The foreign ministers of Iran and Russia voiced support for Syria on Saturday during a major attack by rebel groups, Iranian state media reported.
Iran’s Abbas Araqchi told Russia’s Sergei Lavrov in a phone call that the attacks were part of an Israeli-U.S. plan to destabilise the region, state media said.
According to a statement from the Russian Foreign Ministry about the call, both sides “expressed extreme concern about the dangerous escalation of the situation in Syria due to the terrorist offensive by armed groups in the Aleppo and Idlib provinces”.
The ministers agreed on the need to intensify joint efforts aimed at stabilising the situation in Syria.
Earlier on Saturday, Russia’s Lavrov spoke on the matter with his Turkish counterpart, Hakan Fidan while the Syrian army said dozens of its soldiers had been killed in a major attack by rebels who swept into the city of Aleppo, forcing the army to redeploy in the biggest challenge to President Bashar al-Assad in years.

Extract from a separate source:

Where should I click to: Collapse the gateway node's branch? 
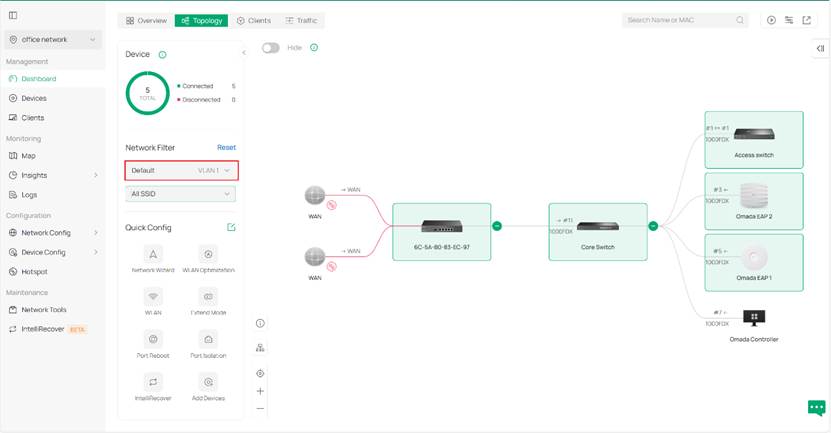point(497,226)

Syrian rebels sweep into Aleppo, army closes airport, roads
The surprise attack, led by the Islamist group Hayat Tahrir al-Sham, was the boldest rebel assault for years in a civil war where frontlines had largely been frozen since 2020.

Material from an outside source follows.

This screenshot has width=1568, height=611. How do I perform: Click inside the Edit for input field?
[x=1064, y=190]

The war, which has killed hundreds of thousands of people and displaced many millions, has ground on since 2011 with no formal end, although most major fighting halted years ago after Iran and Russia helped Assad’s government win control of most land and all major cities.
Aleppo had been firmly held by the government since a 2016 victory there, one of the war’s major turning points, when Russian-backed Syrian forces besieged and lay waste to rebel-held eastern areas of what had been the country’s largest city.